QNGOptimizer with Variational Classifiers

I am trying to implement the example in https://pennylane.ai/qml/demos/tutorial_data_reuploading_classifier.html with QNGOptimizer because I learned that QNGOptimizer is faster. Then I got the error, The QNG optimizer supports single QNodes or ExpvalCost objects as objective functions. Alternatively, the metric tensor can directly be provided to the step() method of the optimizer, using the metric_tensor_fn argument.

By searching the doc and forum, I also learn that QNGOptimizer cannot work with hybrid cost function.

The cost function in the tutorial is

def cost(params, x, y, state_labels=None):
    """Cost function to be minimized.

    Args:
        params (array[float]): array of parameters
        x (array[float]): 2-d array of input vectors
        y (array[float]): 1-d array of targets
        state_labels (array[float]): array of state representations for labels

    Returns:
        float: loss value to be minimized
    """
    # Compute prediction for each input in data batch
    loss = 0.0
    dm_labels = [density_matrix(s) for s in state_labels]
    for i in range(len(x)):
        f = qcircuit(params, x[i], dm_labels[y[i]])
        loss = loss + (1 - f) ** 2
    return loss / len(x)

In terms of this cost function, does it mean there are 2 Qnodes considering the two types of observable?
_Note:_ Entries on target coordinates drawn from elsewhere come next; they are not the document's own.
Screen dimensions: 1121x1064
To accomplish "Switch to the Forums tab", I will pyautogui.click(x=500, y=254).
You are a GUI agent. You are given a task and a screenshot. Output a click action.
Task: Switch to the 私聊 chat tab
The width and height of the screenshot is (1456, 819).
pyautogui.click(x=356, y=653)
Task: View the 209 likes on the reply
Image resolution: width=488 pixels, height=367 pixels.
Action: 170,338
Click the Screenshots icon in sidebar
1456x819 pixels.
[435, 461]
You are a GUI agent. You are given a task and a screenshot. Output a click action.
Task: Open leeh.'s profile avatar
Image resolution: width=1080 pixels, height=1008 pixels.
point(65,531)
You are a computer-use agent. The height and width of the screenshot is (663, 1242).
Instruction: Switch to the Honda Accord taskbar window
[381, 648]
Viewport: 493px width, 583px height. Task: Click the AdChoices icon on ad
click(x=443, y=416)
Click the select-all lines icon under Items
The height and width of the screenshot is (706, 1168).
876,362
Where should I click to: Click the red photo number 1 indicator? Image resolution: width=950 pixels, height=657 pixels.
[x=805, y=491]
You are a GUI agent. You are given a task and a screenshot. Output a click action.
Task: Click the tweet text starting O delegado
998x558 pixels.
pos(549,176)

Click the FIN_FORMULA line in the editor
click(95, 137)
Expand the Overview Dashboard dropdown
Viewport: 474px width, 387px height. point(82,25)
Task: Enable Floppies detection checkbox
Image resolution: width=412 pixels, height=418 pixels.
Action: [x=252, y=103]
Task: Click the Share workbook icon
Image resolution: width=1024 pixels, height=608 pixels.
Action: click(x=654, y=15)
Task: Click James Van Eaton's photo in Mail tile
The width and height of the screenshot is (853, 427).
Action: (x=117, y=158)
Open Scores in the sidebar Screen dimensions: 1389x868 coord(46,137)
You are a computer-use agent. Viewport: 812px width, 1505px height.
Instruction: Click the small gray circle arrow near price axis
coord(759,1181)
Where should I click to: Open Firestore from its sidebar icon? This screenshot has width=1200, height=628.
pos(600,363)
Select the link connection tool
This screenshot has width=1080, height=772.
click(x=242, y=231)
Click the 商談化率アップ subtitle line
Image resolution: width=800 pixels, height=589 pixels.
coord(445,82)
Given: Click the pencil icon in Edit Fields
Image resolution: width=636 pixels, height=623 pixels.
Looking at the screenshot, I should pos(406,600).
Also, could you shed light on combing data_reuploading_classifier with QNGOptimizer?

Thank you in advance.
Ban

One idea is that I should change the circuit from

@qml.qnode(dev, diff_method='adjoint')
def qcircuit(params, x, y):
    """A variational quantum circuit representing the Universal classifier.

    Args:
        params (array[float]): array of parameters
        x (array[float]): single input vector
        y (array[float]): single output state density matrix

    Returns:
        float: fidelity between output state and input
    """
    for p in params:
        qml.Rot(*x, wires=0)
        qml.Rot(*p, wires=0)
    return qml.expval(qml.Hermitian(y, wires=[0]))

to

@qml.qnode(dev, diff_method='adjoint')
def qcircuit(params, x, y):
    """A variational quantum circuit representing the Universal classifier.

    Args:
        params (array[float]): array of parameters
        x (array[float]): single input vector
        y (array[float]): single output state density matrix

    Returns:
        float: fidelity between output state and input
    """
    for p in params:
        qml.Rot(*x, wires=0)
        qml.Rot(*p, wires=0)
    return qml.expval(qml.PauliZ(wires=[0]))

And then redefine the cost function.
Do you think it is feasible?

Hi @Ban_Wong, welcome to the Forum!

It’s a strong claim to say that the QNG Optimizer will always be faster. This is probably not the case. However it’s interesting exploring whether or not it’s faster for this particular application.

In the case of the data reuploading classifier demo there’s a single qnode so this is not the source of the problem.

If you change the return to use a PauliZ instead of using the Hermitian of the density matrix y, you will notice that your code won’t train.

The real issue is that the return function of your qnode changes with each iteration because it’s tied to y. This is why the error message is that you have multiple qnodes.

If you go to the documentation for the QNG Optimizer you will find that the suggestion is to use qml.metric_tensor (note that ExpvalCost is deprecated). However you may need to do a lot of workarounds to get this to work.

It probably won’t be an easy fix so maybe instead of using the QNG Optimizer you can keep using the Adam Optimizer.

I hope this will be helpful for you.